Добавить в цитаты Настройки чтения

Страница 19 из 113



Но одно осталось — с забросом.

Внешнее явление Гончаровой. Первое: мужественность. — Настоятельницы монастыря. — Молодой настоятельницы. Прямота черт и взгляда, серьезность — о, не суровость! — всего облика. Человек, которому все всерьез. Почти без улыбки, но когда улыбка — прелестная.

Платье, глаза, волосы — в цвет. «Самый покойный из всех…» Не серый.

Легкость походки, неслышность ее. При этой весомости головы — почти скольжение. То же с голосом. Тишина не монашенки, всегда отдающая громами. Тишина над громами. За-громная.

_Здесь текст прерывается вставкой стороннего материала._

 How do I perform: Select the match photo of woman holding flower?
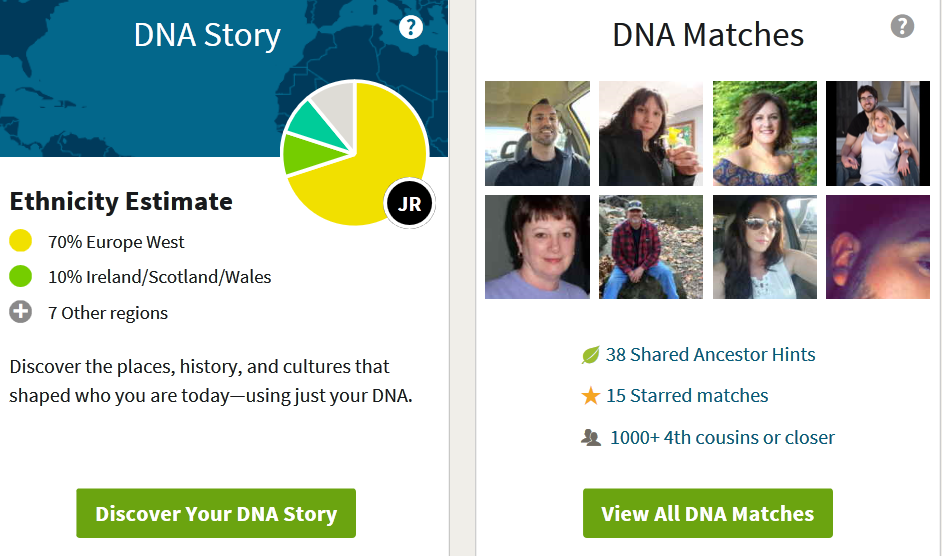(x=651, y=133)
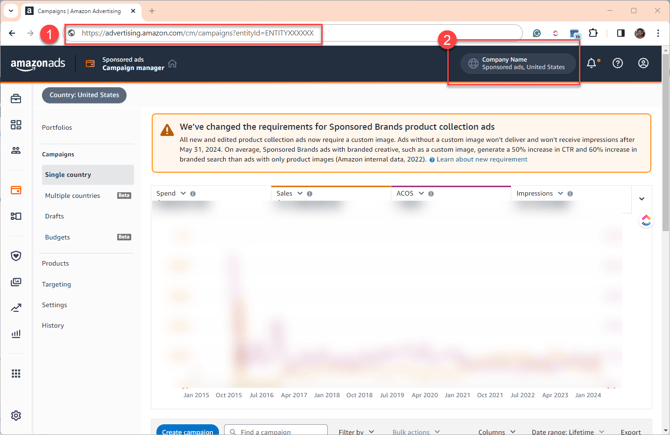Click the help question mark icon
Image resolution: width=670 pixels, height=435 pixels.
point(617,64)
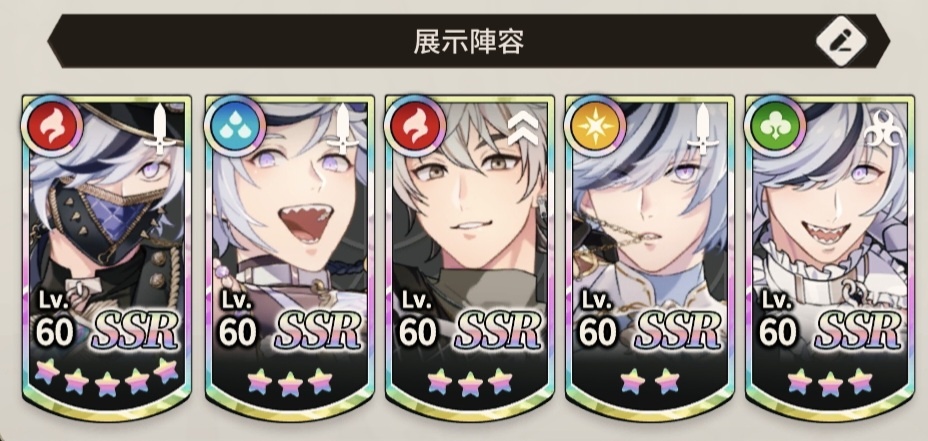Click the double chevron role icon on third card

(523, 129)
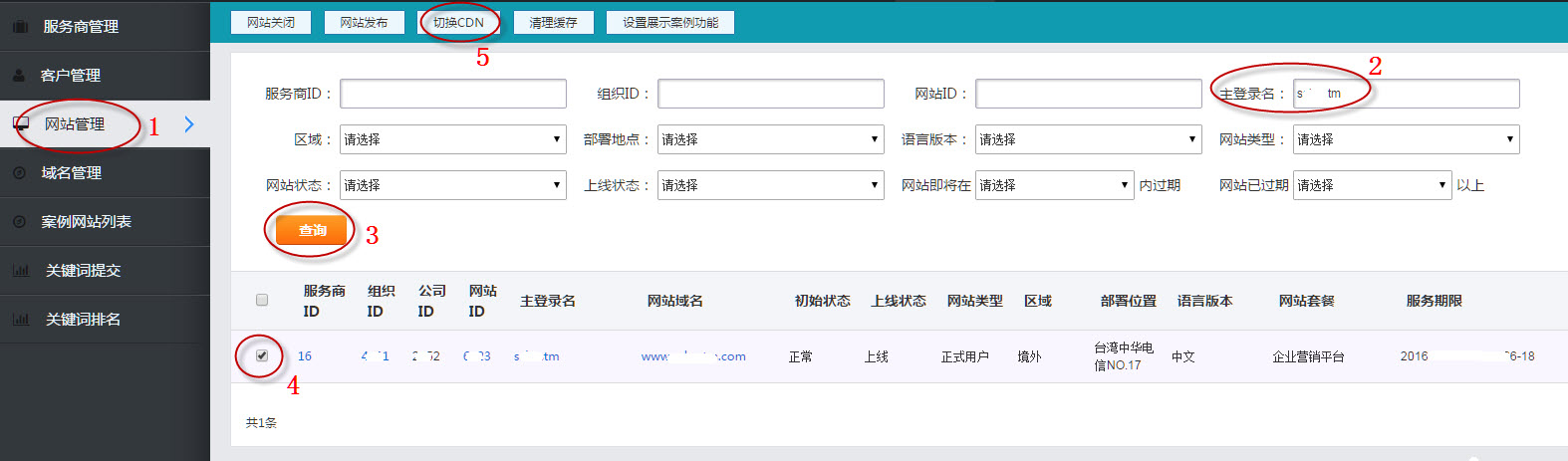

Жест короткий, насущный, человека, который занят делом.

— Моя первая встреча с Вами через Чурилина, «Весна после смерти».

— Нет, была и раньше. Вы не помните?

Гляжу назад, в собственный затылок, в поднебесье.

— Вы ведь в IV гимназии учились?

— И в четвертой.

— Ну, вот. Вы, очевидно, были в приготовительном, а я кончала. И вот как-то после уроков наша классная дама. Вера Петровна такая, с попугаячьим носом, — «За Цветаевой нынче не пришли. Проводите ее домой. Вы ведь соседки?» Я взяла Вас за руку, и мы пошли.

— И мы пошли.

Дорого бы я дала теперь, чтобы сейчас идти за теми двумя следом.

Четвертая гимназия. Красные иксы балюстрады вокруг пруда — «прудов» — Патриарших. Первый гимназический год, как всё последующее, меняла школы, как классы и города, как школы — без друзей, с любовью к какой-нибудь одной, недосягаемой, ибо старшей, — с неизменным сочувствием все тех же трех учителей — русского, немецкого, французского, — с неизменным презрением прочих. Патриаршие пруды, красные фланелевые штаны, восемь лет, иду за руку с Натальей Гончаровой.

(Может, и не было. Кажется, не могло быть. И не меня вели, а другую, Цветкову, напр. Или мою старшую сестру — тоже Цветаева и тоже Трехпрудный. Но та не помнит, а я помню. Но ту не помнит, меня помнит.

Значит — я. Значит — мое.)

МЛАДЕНЧЕСТВО

Наталья Гончарова родилась в Средней России, в самом сердце ее, в Тульской губ, деревне Лодыжино. Места толстовско-тургеневские. Невдалеке Ясная Поляна, еще ближе Бежин Луг. А в трактире уездного городка Чермь — беседа Ивана с Алешей. Растет с братом-погодком в имении бабушки. Бабушка безвыездная: ни к кому никуда, зато к ней все, вся деревня. По вечерам беседы на крыльце. Что у кого отелилось — ожеребилось — родилось, что у кого болит — чем это что лечить. Бабушка живет в недостроенном доме, родители Гончаровой с детьми напротив, в недоснесенном. Почему недоснесли? Почему недостроили? Так, между начатком и пережитком, протекает ее младенчество. Два дома и ни одного цельного, а зато два. Дом в ущелье — прямой вывод тех двух. Прямым выводом была бы и палатка, всякое жилье, кроме комфортабельной казармы современности. Это — отзвук в быту. И — обратный урок колыбели: недостроенное — достраивай! Законченные «соборы» Гончаровой — нет всем недостроенным домам.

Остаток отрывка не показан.